La cortada de su amigo pudo más que todas las inclemencias. No lo pensaron más. Se fueron a un hospital de Tenosique, Tabasco sin imaginar jamás que allí se separarían para siempre.
“Ahí se quedó él y me dijo que yo le siguiera. Me quedé esperando afuera del hospital a ver qué me decían. Dijeron que no se podía mover, que no podía caminar, que estaba demasiado sucio. Tenía mucha pus y estaba muy hinchado”, recuerda Ángel.
Aunque Ángel, triste por tener que dejar a su amigo, decidió seguir. Pero el miedo lo invadió: le pidió 20 pesos prestados (menos de dos dólares) y se entregó a las autoridades migratorias.
“Pagué un taxi para que me llevara al Instituto Nacional de Inmigración, me entregué y ahí pedí refugio. Tuve que esperar unos tres meses a ver si me lo daban. Gracias a Dios me lo dieron y me mandaron para acá [el refugio]”, contesta.
En el fondo él quería llegar a Estados Unidos pero ya no sabía qué más hacer para lograrlo.
“Pensé en seguirle pero dije ‘no’. Mejor me voy a entregar. ¿Para qué seguir luchando si no podré llegar? O me pasa algo en el desierto. Mejor me entrego para ver qué onda. No quería regresarme porque me iban a matar. Me quieren matar”, dice.
Tras solicitar refugio, Ángel permaneció un mes en las instalaciones en donde se entregó. Después lo mandaron a otra institución y ahí estuvo otros tres meses.
La espera para Ángel se volvió eterna. Tuvo momentos de desesperación. “Me enojé, lloré, aventé cosas. Me enojaba con los policías porque no me dejaban salir. Estaba encerrado y ya me estaba volviendo loco. No había nadie. Llegaban otros chavos pero luego los regresaban, sólo yo me quedaba esperando a que me dieran refugio”, dice.
La situación de violencia ante la que Ángel se enfrentó en El Salvador fue motivo suficiente como para que México lo aceptara como refugiado permanente.
En el refugio aprendió a trabajar en equipo, a ser paciente y tolerante. El año se le pasó entre amarguras, extrañezas y fue así que cumplió la mayoría de edad, en México.
“Quiero ver a mi mamá. Le pediría disculpas por lo que pasó. Por los pleitos que tuvimos. Empecé a fumar marihuana a los 13 por todos los problemas que ya traía”, explica.
En el albergue vivió en un ambiente de cordialidad. Compartía habitación con otros dos chicos y tenía que hacerse cargo de algunas tareas domésticas.
“Depende de cómo se den las cosas ahora, yo creo que me quedaré acá [en México]. Te hacen ver lo que no quieres ver”, explica.
Solo desde muy chiquito
Ángel trabaja en una tienda de autoservicio para sobrevivir, algo que ya había hecho antes.
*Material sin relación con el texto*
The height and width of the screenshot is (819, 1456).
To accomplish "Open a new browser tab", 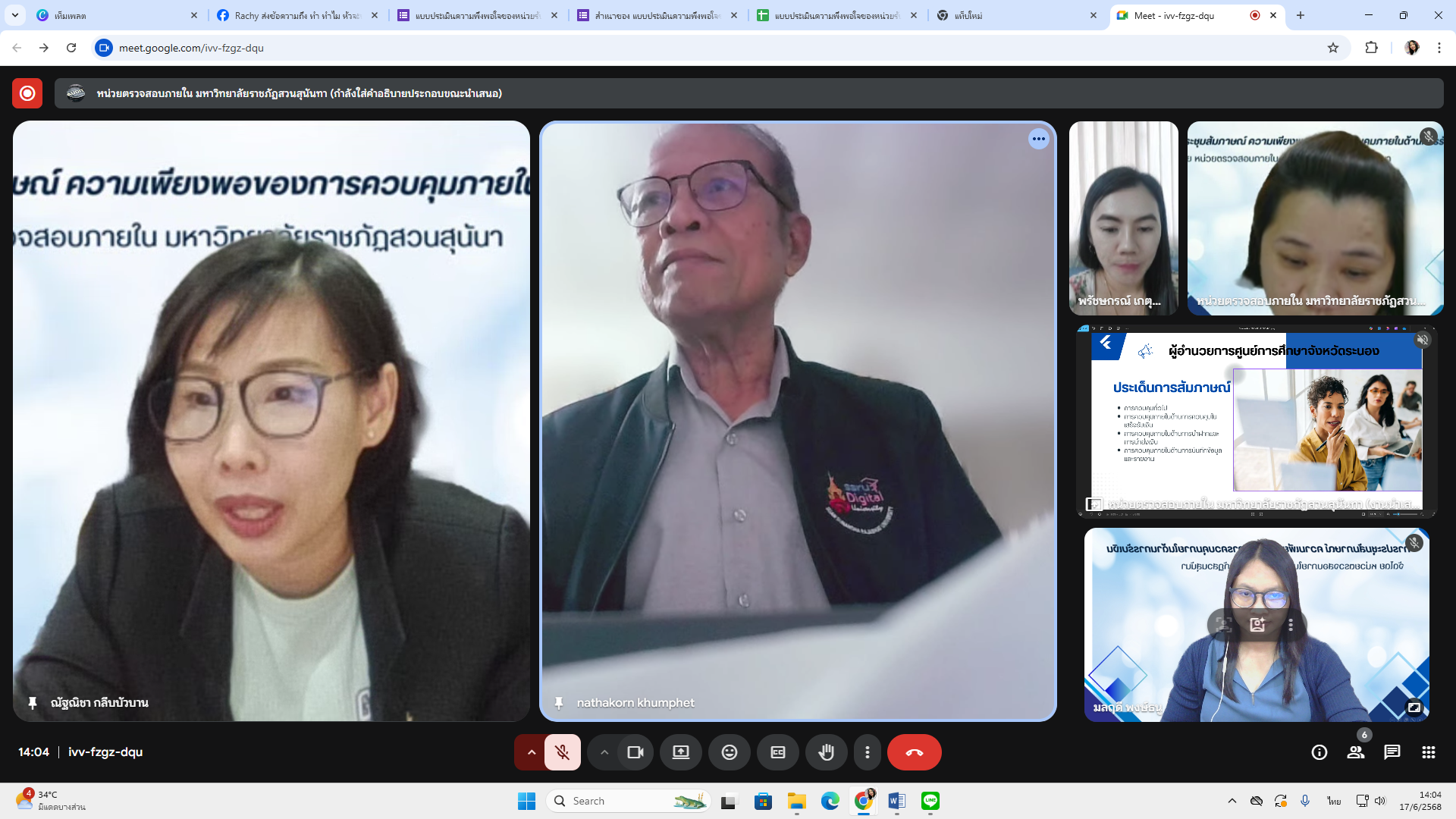I will (x=1301, y=15).
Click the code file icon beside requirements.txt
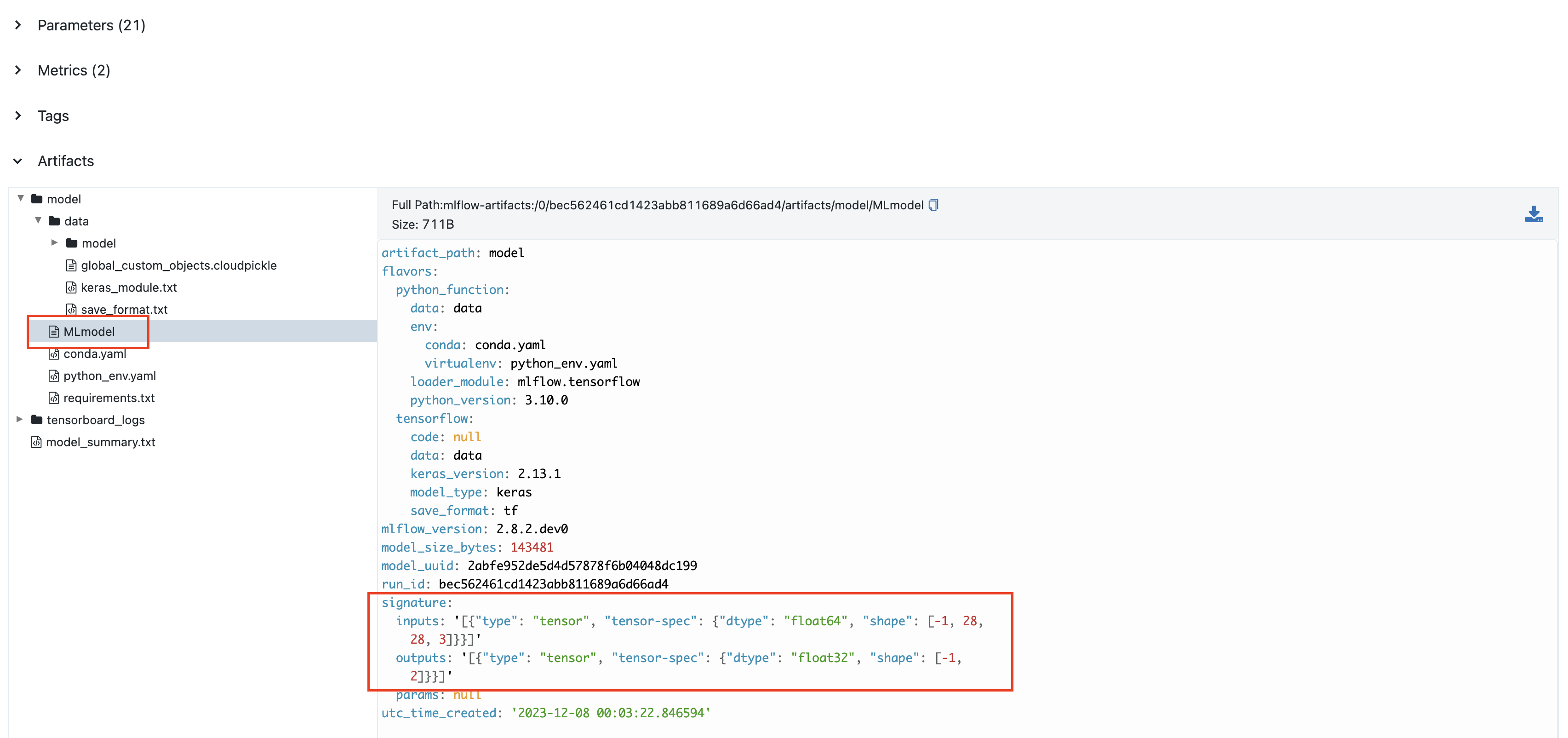The width and height of the screenshot is (1568, 738). click(53, 398)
Desde pequeñito se ha valido por él mismo. Desde muy chico trabajó en una ferretería de hierros, en una cerámica y en otros oficios que desempeñó como ayudante. Dejó la casa de su madre a los siete años y su abuelita lo recibió. Allí vivió un par de años.
Eran cuatro hermanos, tres sobreviven y uno está muerto. El que sigue después de él, fue al que mataron las maras. Tenía 13 años.
“Yo solo me he criado en esta vida, yo solo le he echado ganas”, cuenta, seguro de sí mismo.
“Estoy aquí porque quiero tener una vida diferente. Quiero regresar a ver a mi familia pero no sé… tengo miedo de regresar y que me vayan a matar. Tampoco quiero hacer sufrir a mi mamá. Aunque me hace falta, ya tomé mi decisión”, asegura. Ángel no está más en el refugio.
Aunque hoy Ángel cree que su presente y su futuro están en México, aún le ronda la idea de seguir hasta el Norte: “En Estados Unidos quería trabajar, tener una casa, una familia. Iba a llegar con la hermana del otro chavo que venía conmigo, ella me iba a echar la mano e iba a estar trabajando”.
El sueño americano y la idea de una vida mejor no lo han abandonado a pesar de todo: “Volvería a cruzar la frontera. La he pasado peores pero me he levantado”, termina, agobiado por recordar su pasado no muy lejano.